§ **Directions**
The response must be made up of the lines in the entries below that contain "computer".

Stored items
____

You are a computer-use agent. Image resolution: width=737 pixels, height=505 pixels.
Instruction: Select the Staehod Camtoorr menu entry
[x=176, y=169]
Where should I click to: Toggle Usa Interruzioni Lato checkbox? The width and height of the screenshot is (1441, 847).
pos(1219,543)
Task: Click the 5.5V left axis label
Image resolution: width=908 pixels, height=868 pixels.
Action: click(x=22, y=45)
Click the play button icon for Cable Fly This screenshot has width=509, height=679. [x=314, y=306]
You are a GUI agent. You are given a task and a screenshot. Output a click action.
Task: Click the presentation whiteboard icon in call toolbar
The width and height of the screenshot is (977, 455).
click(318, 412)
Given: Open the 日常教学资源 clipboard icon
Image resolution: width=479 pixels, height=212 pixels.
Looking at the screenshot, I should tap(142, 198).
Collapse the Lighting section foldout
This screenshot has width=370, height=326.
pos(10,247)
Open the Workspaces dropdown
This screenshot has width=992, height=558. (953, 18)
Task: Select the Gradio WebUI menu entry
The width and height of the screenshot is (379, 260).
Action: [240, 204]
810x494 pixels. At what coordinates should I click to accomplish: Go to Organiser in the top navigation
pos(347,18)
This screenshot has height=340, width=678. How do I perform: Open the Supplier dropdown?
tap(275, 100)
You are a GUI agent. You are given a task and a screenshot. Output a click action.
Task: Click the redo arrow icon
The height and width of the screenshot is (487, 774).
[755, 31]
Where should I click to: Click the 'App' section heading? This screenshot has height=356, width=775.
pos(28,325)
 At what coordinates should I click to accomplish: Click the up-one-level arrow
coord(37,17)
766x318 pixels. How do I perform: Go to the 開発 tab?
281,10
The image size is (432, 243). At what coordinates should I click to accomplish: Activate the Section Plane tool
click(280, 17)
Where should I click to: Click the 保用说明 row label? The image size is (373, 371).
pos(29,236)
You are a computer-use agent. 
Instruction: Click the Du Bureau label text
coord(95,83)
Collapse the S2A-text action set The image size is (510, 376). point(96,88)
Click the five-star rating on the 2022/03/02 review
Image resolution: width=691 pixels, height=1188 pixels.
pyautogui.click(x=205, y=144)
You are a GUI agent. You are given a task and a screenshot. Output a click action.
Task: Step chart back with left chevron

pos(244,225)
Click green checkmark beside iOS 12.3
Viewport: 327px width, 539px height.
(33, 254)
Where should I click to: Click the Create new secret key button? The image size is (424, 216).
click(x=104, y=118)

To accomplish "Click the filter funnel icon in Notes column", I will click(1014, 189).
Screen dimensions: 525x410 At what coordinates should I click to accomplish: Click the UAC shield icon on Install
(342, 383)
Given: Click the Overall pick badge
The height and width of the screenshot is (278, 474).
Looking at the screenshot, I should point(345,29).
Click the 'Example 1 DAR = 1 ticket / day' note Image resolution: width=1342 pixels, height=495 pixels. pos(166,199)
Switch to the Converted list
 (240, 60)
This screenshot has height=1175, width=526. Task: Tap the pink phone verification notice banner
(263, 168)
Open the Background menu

____

§ **Answer box**
You are a computer-use agent. Image resolution: width=737 pixels, height=505 pixels.
You are a computer-use agent. 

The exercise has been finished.